À faire -
A: D'après la section du texte, que signifie « protester » ?
B: Recopiez sans rien changer le passage de la section du texte qui commence par les mots contenant « Enfin, l’agonistique. Jusque-là » et s'achève sur « de la critique[23] ? ».

Section du texte -
Enfin, l’agonistique. Jusque-là les précédentes catégories, à dominante doxologique et didactique, concernaient la célébration d’entités supérieures et la valorisation axiologique. Affilierait-on dès lors celle à dimension agonistique à la catégorie, plus globale, de la critique[23] ?

On a suggéré précédemment d’inscrire la « chanson politique » dans la sphère des formes d’une pédagogie tangentielle qui, comme la plaisanterie dirigée ou la raillerie, la comédie ou le vaudeville de naguère et autres « armes offensives contre le ridicule », sous-tendaient des opérations d’instanciation se recommandant d’une cause religieuse, morale, politique ou sociale. Ce que l’on a appelé jusque-là instanciation consisterait, dans les grandes lignes, à se rapporter à une axiologie, à des idéaux ressortissant au « juste » ou au « bon », au « bonheur », au « bien public », etc., en se fixant sur ( cibler) des exercices d’actions humaines ou des événements ainsi proposés comme l’actualisation de cette axiologie ou de tels idéaux, mais alors, à partir de ce que l’on estime procéder de leur contraire, constituer leur négatif. Un groupe opposant, un certain ordre ou certaines situations sociales, etc. y seraient ainsi mis en cibles. La matière concernerait des conduites, des comportements, des actions, des figures ou des personnages, des institutions ou des structures politiques, sociales, religieuses, etc., désignées publiquement à la réprobation (référent-type : [Ce]). Bref, protester (c’est-à-dire manifester publiquement sa réprobation). Et collectivement. On peut soupçonner comme relevant globalement d’une telle catégorie à dominante agonistique une assez grande hétérogénéité formelle et thématique de productions.

Les régies sonores de rassemblements comme les manifestations de rue offrent un dégradé de solutions profératoires protestatives à l’articulation d’une coercition interne et de la démonstration publique qui ne se limitent pas au chant. On pense bien évidemment au slogan. Au demeurant, ce terme générique peut recouvrir un éventail de solutions scandées, cinétiques rythmiques empruntant aux ressources phonatoires, intervalliques, gestuelles et proprioceptives, etc., voire à des scénarités vocales (procédé antiphonique entre mégaphone et participants, alternatim entre groupes de manifestants) qui poseraient la question des limites du slogan et du chant, des seuils entre jeux sur quelques degrés (deux ou trois) ou des intervalles marqués (seconde, quarte ou quinte) et des lignes ou profils mélodiques plus accentués. Outre que tous les slogans ne sont pas nécessairement sur tons fixes, ils peuvent consister en de brèves parodies mélodiques plutôt familières au plus grand nombre, utiliser quelques larges intervalles ascendants ou descendants, « parcourables » en portamento[24].

Extrait des données -
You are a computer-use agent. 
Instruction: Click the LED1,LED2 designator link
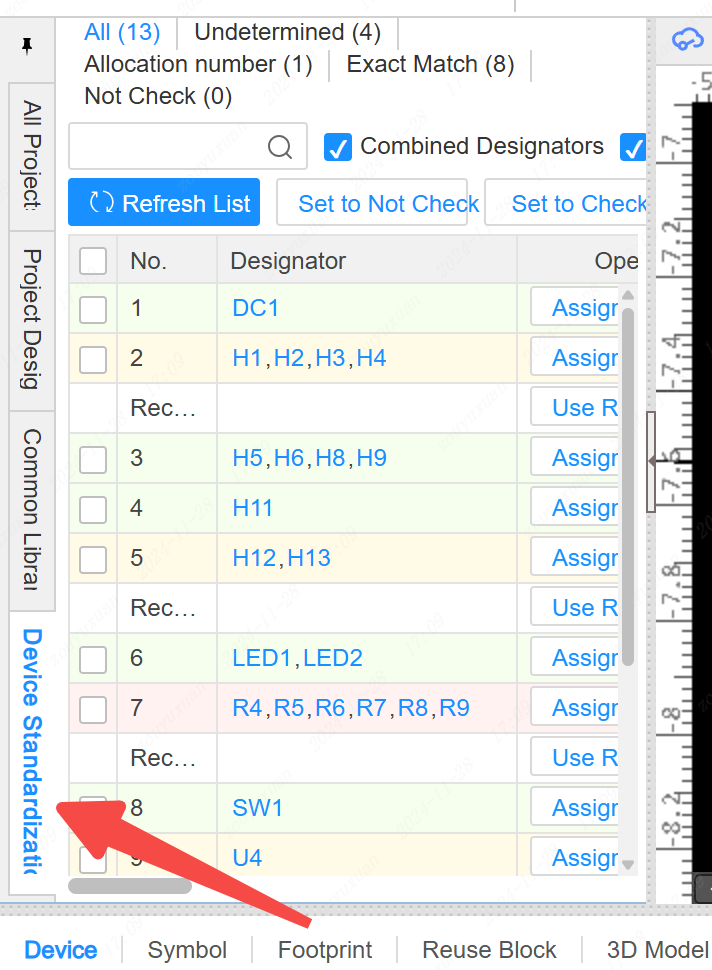point(297,658)
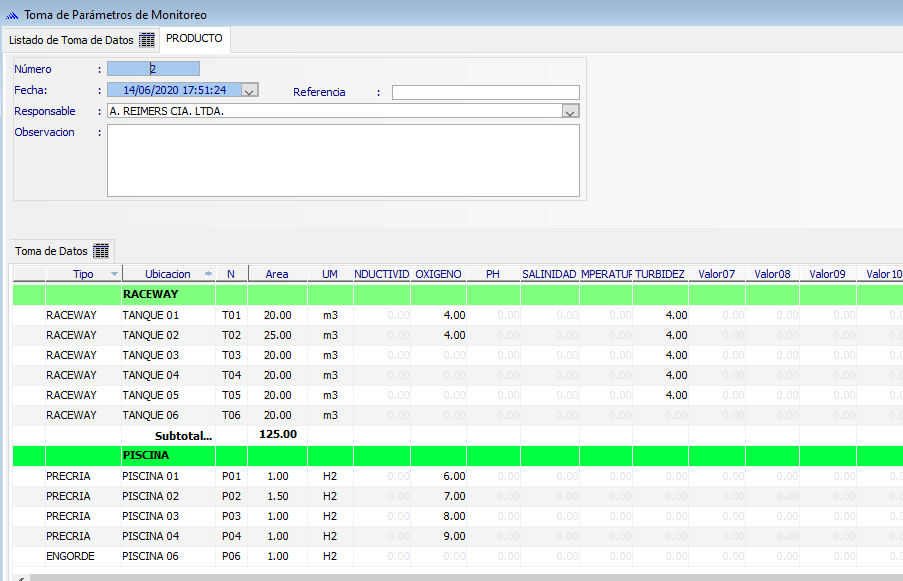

Réponses complètes -
A: Manifester publiquement sa réprobation.

B:
Enfin, l’agonistique. Jusque-là les précédentes catégories, à dominante doxologique et didactique, concernaient la célébration d’entités supérieures et la valorisation axiologique. Affilierait-on dès lors celle à dimension agonistique à la catégorie, plus globale, de la critique[23] ?